-- Opening Marker --

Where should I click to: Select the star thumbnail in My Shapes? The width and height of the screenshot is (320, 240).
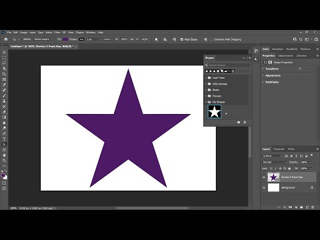pyautogui.click(x=215, y=111)
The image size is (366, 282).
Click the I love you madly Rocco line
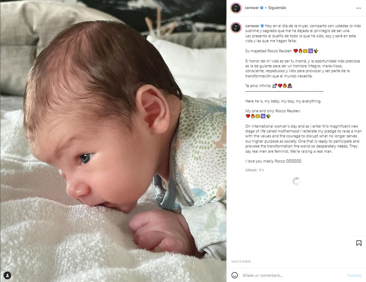coord(273,161)
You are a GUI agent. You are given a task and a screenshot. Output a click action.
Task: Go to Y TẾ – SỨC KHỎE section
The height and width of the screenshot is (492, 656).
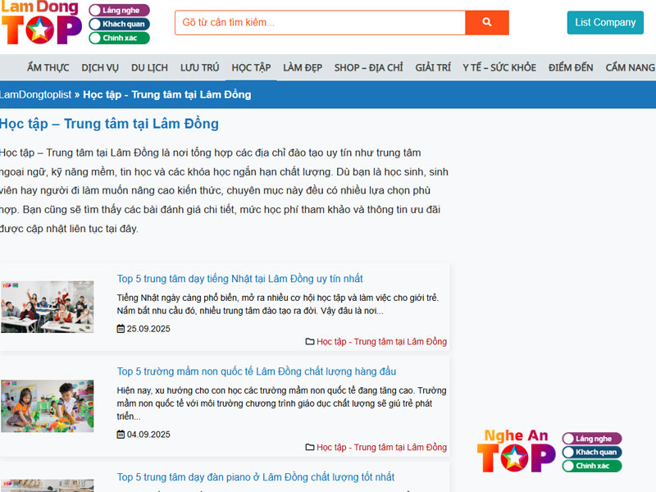[499, 67]
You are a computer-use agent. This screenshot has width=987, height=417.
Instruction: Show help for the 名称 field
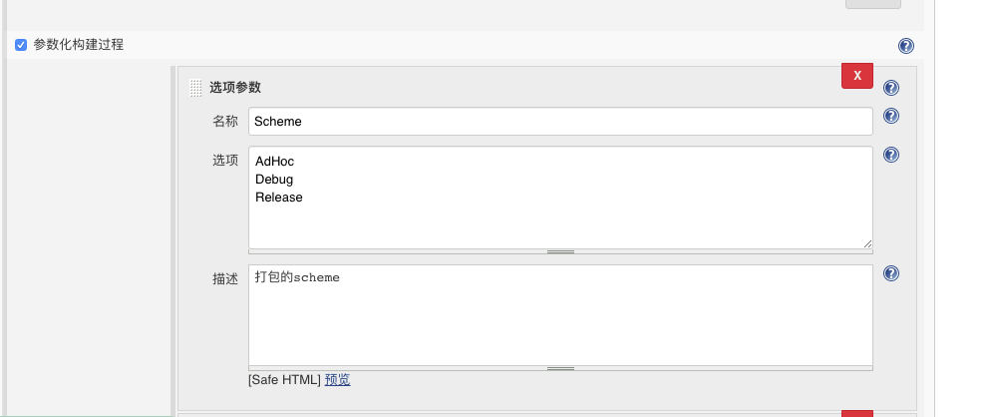pos(891,116)
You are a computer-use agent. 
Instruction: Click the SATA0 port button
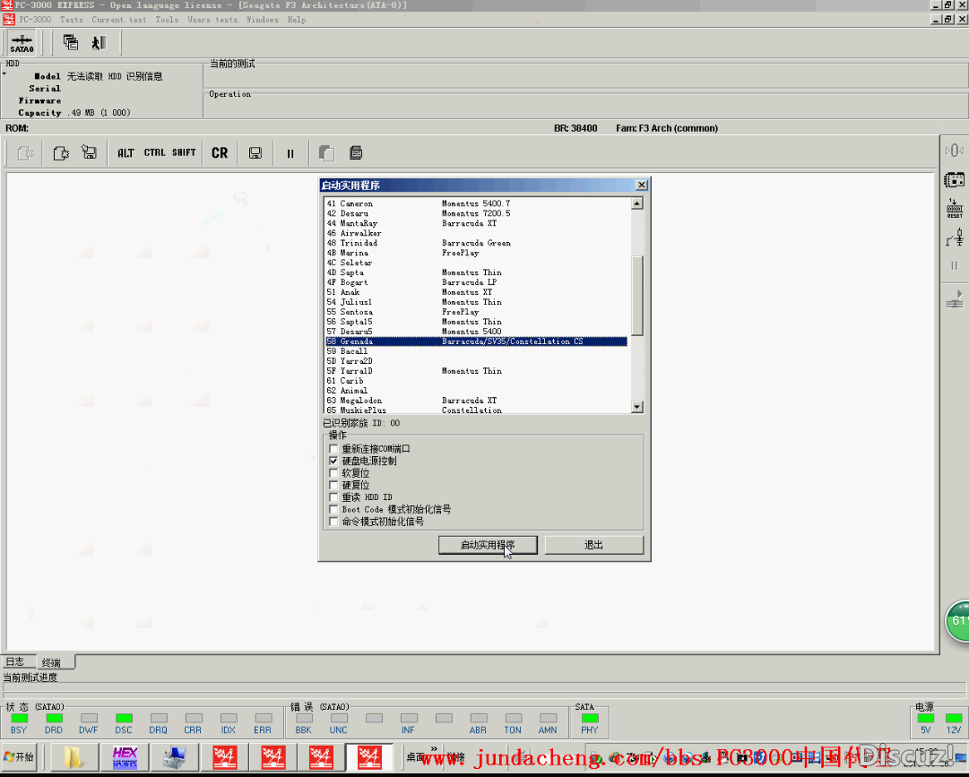22,43
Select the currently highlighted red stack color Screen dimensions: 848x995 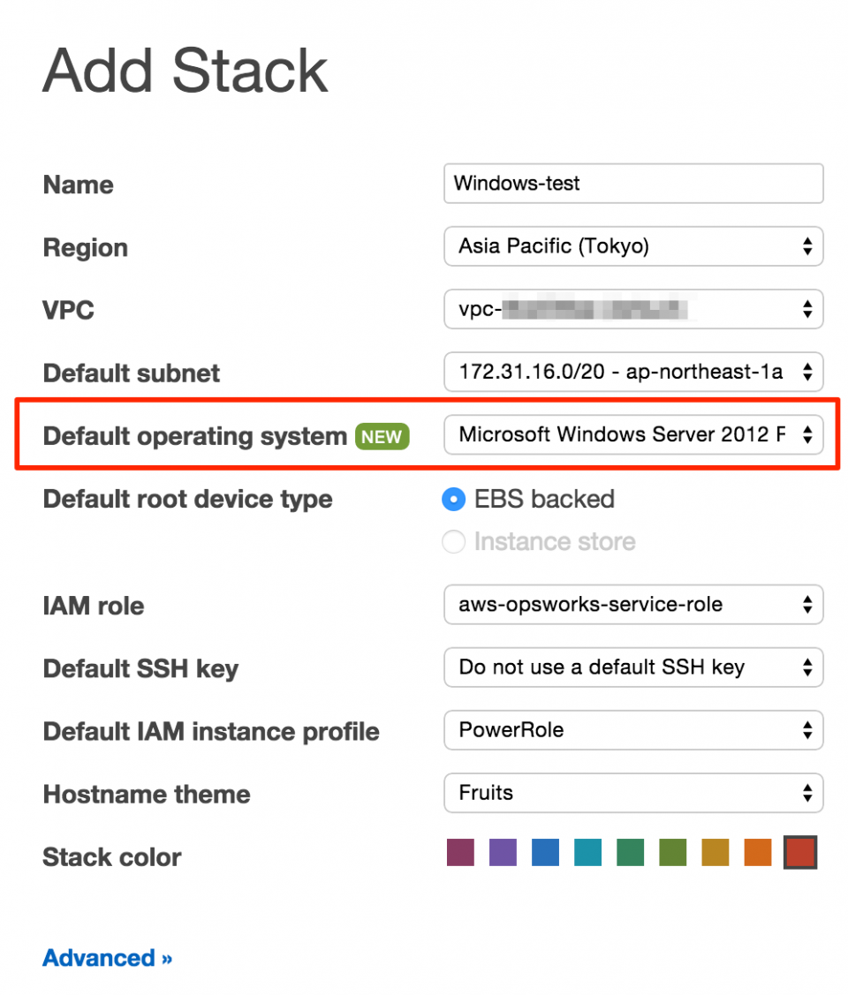pyautogui.click(x=799, y=852)
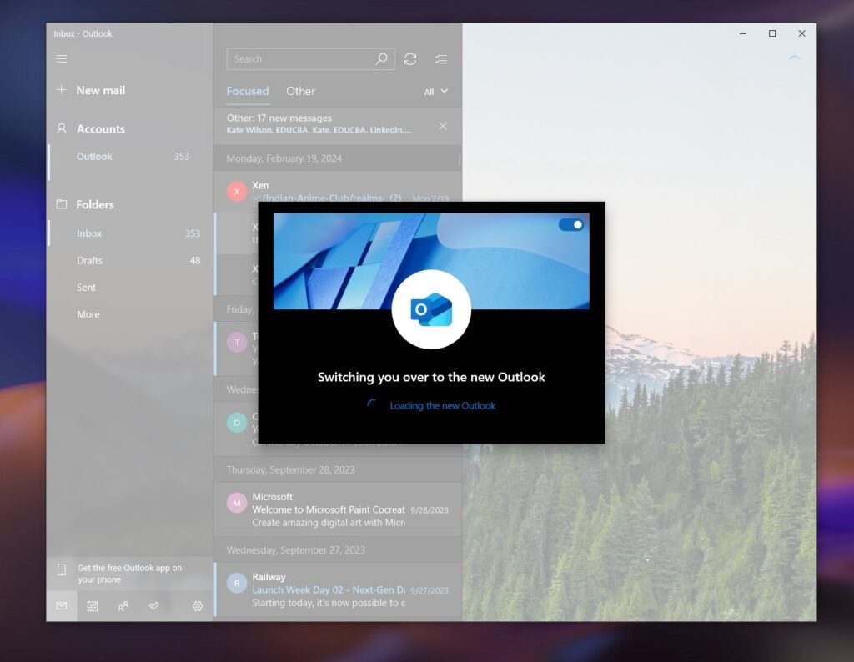
Task: Select the Mail icon in the bottom bar
Action: tap(62, 606)
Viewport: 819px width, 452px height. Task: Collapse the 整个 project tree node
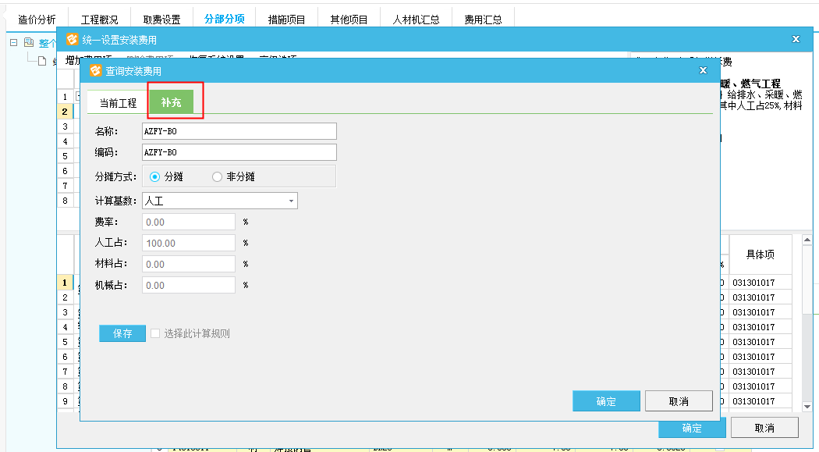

-- Closing Marker --

- Exercise instructions: Find all the lines with "computer" in the data and copy them.

- Response to the task:
You are a computer-use agent. This screenshot has width=987, height=417.
You are a computer-use agent. 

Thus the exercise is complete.